Reviews

Relatively Speaking (Scarborough & tour)

Regarded by many as a “quintessential Ayckbourn play”, Relatively Speaking emerges 40 years after its West End triumph as something rather more difficult to categorise. Scenes and characters from a conventional well-made 1960s-style farce rub shoulders with a more realistic, yet more fantastic, world (quintessentially Ayckbourn, indeed) where the wheels that drive the human comedy remain invisible.

Relatively Speaking is a play of two couples, the relationship between whom becomes slowly apparent to the audience and the characters themselves. Greg and Ginny, bright young things in London, are on the brink of marriage, though Ginny’s flat contains disturbing signs of other affairs. Ginny claims she’s visiting her parents in the country for Sunday lunch and Greg, finding the address (shades of The Importance of Being Earnest), decides to follow her.

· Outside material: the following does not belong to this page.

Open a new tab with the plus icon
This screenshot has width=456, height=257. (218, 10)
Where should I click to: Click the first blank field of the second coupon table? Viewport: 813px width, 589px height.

Philip and Sheila, old enough to be Ginny’s parents, pursue a desultory conversation over breakfast in the garden with oblique hints of deception and infidelity scattered among the marmalade and the Sunday papers. Greg and Ginny arrive separately and usher in a medley of lies, deception and misunderstandings.

Ironically, it’s the up-to-date modern couple who have dated in every respect. The opening scene contains rather too much over-enthusiastic rushing around and too many of the glibly unconvincing excuses beloved of television sitcom. Dominic Hecht plays Greg with unrelenting puppyish energy and willingness to please, but is something of a caricature of the young Richard Briers who created the part in London. Katie Foster-Barnes’ self-absorption as Ginny fits the part well enough, but she’s too mannered for comfort.

In Alan Ayckbourn’s production, this opening scene has more animation than life. Even the set is garish, then, half an hour in, a splendid scene change of military precision ushers in a gorgeous garden set (Jan Bee Brown) and a middle-aged couple subverting the clichés of married life and exploring the sub-text of rounds of golf and mail deliveries. We are finally, joyously, in the world that Sir Alan has made his own. Expertly played, with immaculate comic timing, by Philip York and Eileen Battye, Philip and Sheila deliver a conducted tour of the mores of the English middle-class with never a false note.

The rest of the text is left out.